No final do encontro, a selecionadora nacional, Nita, desvalorizou o resultado, sublinhando que o principal objectivo do amigável era observar todas as jogadoras convocadas e identificar aspectos a melhorar antes do início do torneio.
Segundo a técnica, citada pela página oficial da Federação Cabo-verdiana de Futebol (FCF), a equipa foi dividida em três formações distintas ao longo da partida, permitindo distribuir minutos por todas as atletas e avaliar o desempenho individual e colectivo.
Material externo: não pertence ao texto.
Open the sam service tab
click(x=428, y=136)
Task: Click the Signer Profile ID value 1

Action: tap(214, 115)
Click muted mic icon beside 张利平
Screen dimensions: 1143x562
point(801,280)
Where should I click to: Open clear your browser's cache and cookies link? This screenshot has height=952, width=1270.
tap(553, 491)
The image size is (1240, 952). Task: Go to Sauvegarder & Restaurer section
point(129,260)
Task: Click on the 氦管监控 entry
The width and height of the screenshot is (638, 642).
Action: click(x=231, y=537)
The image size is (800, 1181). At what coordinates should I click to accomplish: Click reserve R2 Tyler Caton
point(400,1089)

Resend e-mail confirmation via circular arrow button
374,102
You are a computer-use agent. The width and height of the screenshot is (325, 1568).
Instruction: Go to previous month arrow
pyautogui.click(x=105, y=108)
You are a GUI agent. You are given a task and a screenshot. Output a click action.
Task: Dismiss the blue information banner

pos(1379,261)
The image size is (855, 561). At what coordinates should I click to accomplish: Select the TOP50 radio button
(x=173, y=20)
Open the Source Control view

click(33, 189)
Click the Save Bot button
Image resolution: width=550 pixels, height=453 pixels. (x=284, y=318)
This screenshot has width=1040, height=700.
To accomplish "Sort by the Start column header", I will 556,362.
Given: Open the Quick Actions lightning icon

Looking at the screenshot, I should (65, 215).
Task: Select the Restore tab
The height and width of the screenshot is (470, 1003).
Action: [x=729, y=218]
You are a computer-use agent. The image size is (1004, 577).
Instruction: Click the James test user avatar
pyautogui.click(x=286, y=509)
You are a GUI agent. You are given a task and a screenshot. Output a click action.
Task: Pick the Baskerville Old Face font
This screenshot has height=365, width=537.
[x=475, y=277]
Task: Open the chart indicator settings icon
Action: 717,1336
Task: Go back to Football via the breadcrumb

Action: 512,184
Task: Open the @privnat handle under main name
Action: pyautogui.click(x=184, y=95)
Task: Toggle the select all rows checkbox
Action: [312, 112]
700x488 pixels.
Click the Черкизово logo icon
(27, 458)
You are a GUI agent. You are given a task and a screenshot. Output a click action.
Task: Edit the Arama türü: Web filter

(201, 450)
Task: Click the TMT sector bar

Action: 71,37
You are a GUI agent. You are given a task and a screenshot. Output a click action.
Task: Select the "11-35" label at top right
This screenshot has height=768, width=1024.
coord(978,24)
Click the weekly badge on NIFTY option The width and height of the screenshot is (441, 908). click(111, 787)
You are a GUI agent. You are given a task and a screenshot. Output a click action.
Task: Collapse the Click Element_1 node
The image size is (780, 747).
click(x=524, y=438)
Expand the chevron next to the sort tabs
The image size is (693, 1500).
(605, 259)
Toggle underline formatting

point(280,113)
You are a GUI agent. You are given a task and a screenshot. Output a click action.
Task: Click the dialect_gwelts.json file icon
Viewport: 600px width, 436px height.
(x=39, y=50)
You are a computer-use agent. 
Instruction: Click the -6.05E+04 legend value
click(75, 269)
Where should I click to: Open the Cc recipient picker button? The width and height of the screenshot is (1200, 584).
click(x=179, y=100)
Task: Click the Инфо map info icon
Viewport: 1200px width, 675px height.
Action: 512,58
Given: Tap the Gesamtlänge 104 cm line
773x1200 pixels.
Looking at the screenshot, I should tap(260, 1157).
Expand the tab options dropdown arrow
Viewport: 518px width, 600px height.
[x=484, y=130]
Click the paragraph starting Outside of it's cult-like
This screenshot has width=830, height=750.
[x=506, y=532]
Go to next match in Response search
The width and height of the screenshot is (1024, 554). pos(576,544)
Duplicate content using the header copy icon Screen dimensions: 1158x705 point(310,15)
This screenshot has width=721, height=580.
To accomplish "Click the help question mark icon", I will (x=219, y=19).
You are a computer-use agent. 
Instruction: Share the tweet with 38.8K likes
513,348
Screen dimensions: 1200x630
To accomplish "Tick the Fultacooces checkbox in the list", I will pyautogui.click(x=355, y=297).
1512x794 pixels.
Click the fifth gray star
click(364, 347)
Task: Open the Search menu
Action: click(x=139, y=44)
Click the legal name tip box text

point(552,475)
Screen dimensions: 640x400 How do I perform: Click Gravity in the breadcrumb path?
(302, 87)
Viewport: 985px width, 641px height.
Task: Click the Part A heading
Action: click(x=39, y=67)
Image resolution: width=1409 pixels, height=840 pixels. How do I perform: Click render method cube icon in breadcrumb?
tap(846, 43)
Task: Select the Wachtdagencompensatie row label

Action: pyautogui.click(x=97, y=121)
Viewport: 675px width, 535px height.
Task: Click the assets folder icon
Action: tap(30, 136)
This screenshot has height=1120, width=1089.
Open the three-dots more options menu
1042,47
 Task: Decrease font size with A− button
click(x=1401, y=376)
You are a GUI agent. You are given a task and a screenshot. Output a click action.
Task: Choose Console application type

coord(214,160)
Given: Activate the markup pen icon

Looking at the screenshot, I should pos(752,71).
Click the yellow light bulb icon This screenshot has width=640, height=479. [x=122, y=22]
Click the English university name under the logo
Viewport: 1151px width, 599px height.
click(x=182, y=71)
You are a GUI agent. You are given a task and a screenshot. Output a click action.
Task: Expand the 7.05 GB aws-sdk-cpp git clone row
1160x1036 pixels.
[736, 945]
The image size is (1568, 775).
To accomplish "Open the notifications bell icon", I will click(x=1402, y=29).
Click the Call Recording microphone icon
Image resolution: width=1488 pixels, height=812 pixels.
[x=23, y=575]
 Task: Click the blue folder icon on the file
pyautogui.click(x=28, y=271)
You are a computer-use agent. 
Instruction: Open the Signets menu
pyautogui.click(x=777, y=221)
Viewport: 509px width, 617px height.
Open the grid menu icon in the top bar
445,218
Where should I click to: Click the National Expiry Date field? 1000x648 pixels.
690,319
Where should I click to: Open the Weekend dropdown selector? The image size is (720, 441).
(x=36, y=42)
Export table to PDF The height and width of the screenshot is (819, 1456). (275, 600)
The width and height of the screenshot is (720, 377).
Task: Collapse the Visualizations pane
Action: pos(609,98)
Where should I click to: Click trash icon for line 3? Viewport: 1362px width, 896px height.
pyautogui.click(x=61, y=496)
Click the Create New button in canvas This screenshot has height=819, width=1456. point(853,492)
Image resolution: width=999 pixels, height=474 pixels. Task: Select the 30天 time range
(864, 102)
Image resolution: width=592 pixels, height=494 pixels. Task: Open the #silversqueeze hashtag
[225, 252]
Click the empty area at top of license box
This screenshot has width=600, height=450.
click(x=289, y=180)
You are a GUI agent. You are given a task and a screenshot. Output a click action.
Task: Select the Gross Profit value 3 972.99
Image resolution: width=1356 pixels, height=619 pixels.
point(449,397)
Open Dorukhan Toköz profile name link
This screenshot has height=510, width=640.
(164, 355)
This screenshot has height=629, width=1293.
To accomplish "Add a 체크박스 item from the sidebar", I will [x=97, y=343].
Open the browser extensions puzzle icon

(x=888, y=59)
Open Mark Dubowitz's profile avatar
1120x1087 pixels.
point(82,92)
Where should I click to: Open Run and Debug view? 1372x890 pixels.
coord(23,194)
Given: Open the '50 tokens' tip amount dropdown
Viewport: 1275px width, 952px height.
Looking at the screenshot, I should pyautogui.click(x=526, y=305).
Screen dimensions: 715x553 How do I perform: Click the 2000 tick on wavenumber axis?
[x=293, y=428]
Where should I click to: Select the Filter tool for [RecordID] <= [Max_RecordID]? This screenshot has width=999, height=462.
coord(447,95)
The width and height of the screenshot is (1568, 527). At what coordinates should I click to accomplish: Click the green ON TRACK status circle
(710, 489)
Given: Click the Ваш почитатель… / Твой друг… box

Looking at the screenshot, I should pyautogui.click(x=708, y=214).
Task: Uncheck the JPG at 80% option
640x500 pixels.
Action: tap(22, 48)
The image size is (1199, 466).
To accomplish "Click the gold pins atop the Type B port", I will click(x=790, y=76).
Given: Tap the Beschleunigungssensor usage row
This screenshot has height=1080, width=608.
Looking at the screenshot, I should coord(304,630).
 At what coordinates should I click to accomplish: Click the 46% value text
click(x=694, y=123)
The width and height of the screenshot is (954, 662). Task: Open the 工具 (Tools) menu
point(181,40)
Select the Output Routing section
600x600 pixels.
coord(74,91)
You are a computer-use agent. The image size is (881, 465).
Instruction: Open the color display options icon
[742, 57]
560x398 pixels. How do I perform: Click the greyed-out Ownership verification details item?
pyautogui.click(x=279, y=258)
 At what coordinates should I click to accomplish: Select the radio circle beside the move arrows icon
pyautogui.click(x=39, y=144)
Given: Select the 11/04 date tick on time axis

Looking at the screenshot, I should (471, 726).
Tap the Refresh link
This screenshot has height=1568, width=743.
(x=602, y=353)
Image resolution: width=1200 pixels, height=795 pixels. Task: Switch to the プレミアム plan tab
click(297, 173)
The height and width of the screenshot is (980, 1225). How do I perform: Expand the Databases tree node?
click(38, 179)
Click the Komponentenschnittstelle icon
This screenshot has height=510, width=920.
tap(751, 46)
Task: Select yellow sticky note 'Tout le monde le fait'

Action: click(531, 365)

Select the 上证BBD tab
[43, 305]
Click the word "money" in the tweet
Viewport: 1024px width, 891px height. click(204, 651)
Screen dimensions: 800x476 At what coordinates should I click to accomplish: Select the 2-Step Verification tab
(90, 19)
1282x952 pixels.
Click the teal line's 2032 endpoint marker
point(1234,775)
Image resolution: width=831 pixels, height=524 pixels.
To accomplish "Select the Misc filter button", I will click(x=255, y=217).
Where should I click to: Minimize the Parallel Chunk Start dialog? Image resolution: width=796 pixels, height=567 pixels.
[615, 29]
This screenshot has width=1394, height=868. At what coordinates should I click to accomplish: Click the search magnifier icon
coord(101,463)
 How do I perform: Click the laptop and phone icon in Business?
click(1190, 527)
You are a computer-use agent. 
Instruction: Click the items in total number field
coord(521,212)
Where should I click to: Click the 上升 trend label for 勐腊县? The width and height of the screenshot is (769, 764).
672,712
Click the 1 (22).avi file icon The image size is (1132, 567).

“Hoje o objectivo era dar oportunidade a todas as jogadoras, porque este era um jogo de preparação. O resultado não era o mais importante. O mais importante era perceber onde estamos, corrigir os erros e preparar melhor a equipa para aquilo que vamos encontrar no CAN”, afirmou.
Nita reconheceu a qualidade da selecção marroquina, uma das mais fortes do continente, considerando que o elevado nível de exigência do adversário representa um bom indicador da intensidade que Cabo Verde encontrará na fase final da competição. Apesar da derrota expressiva, a selecionadora garantiu que continua a acreditar no potencial do grupo e mostrou-se confiante de que a equipa chegará preparada para enfrentar os desafios do Campeonato Africano das Nações.
A técnica admitiu que o resultado provocou algum desalento no balneário, mas assegurou que o grupo permanece unido, motivado e concentrado na preparação para a estreia na prova.
Cabo Verde fará a sua primeira participação de sempre na fase final do CAN Feminino no próximo dia 29 de Julho, frente ao Gana. A selecção nacional integra ainda um grupo composto por Mali e Camarões, adversários que enfrentará nos dias 2 e 6 de Agosto, respectivamente, em jogos marcados para a cidade marroquina de Casablanca.
O amigável diante da anfitriã Marrocos encerra a fase de preparação das “Tubaroas Azuis”, que procuram agora transformar as lições retiradas deste teste numa prestação competitiva na maior prova do futebol feminino africano.